» **Required action**:
In full and exactly, reproduce the entries below, but omit the pictures.

» **Given data**:
::::

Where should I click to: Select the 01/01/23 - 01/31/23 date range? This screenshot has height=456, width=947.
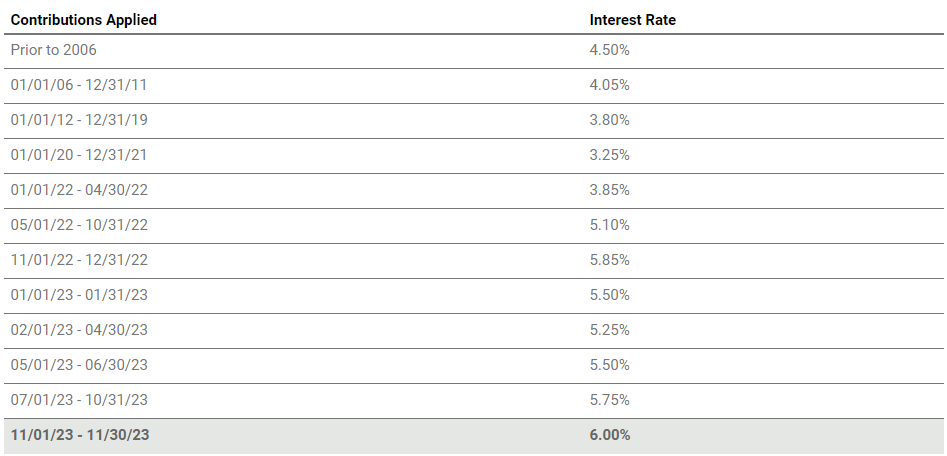[x=79, y=295]
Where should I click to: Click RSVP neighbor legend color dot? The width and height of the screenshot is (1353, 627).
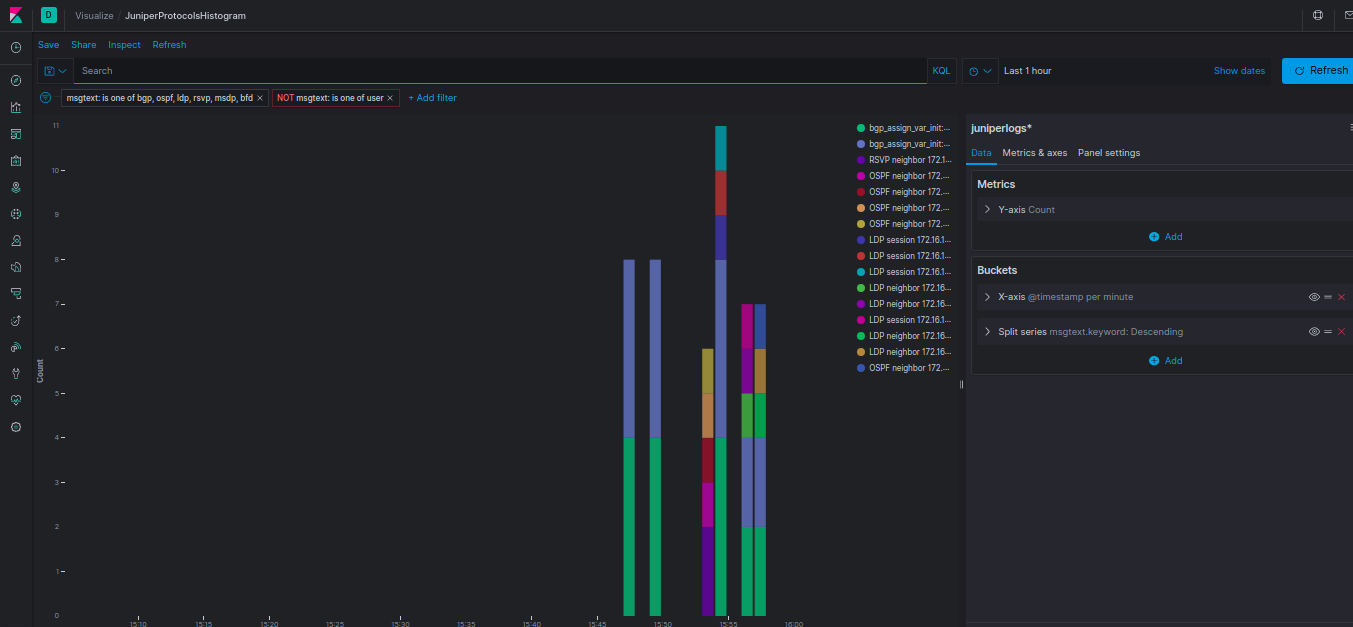tap(861, 160)
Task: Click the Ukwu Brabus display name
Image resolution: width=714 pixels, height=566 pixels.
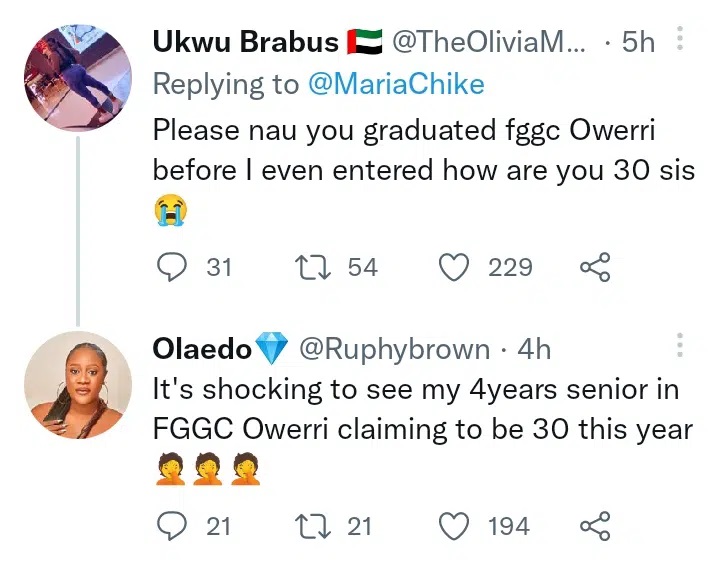Action: coord(245,42)
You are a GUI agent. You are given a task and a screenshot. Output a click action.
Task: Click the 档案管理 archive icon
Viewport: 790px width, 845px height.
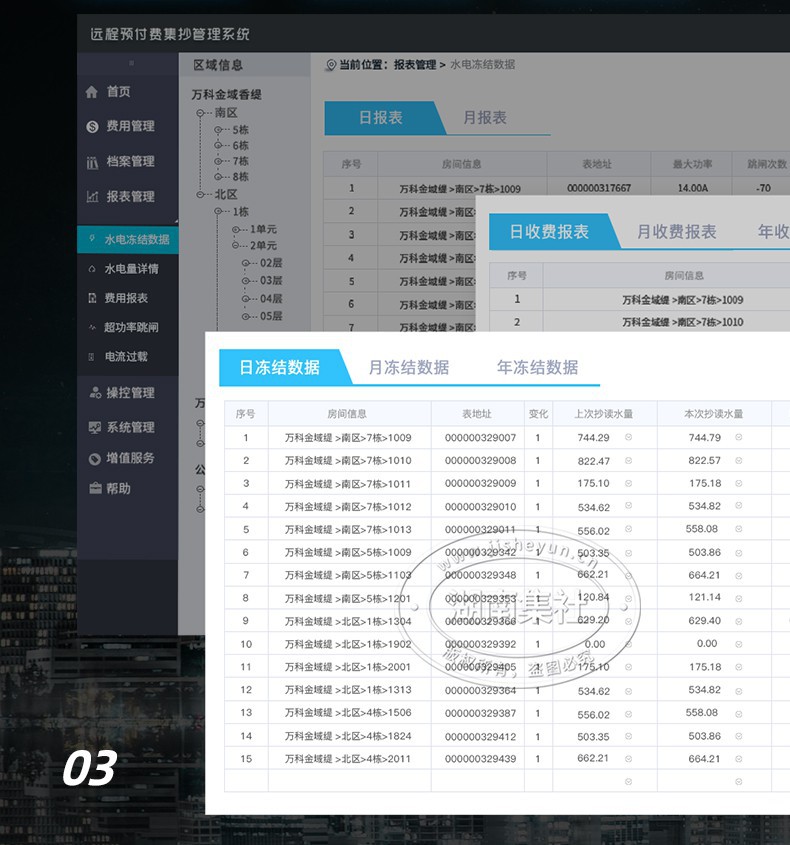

::::

» **Result of the exercise**:
Where should I click to: Select the 01/01/23 - 01/31/23 date range? This screenshot has height=456, width=947.
[x=79, y=295]
Where should I click to: Click RSVP neighbor legend color dot? The width and height of the screenshot is (1353, 627).
tap(861, 160)
Task: Click the Ukwu Brabus display name
Image resolution: width=714 pixels, height=566 pixels.
Action: coord(245,42)
You are a GUI agent. You are given a task and a screenshot. Output a click action.
Task: Click the 档案管理 archive icon
Viewport: 790px width, 845px height.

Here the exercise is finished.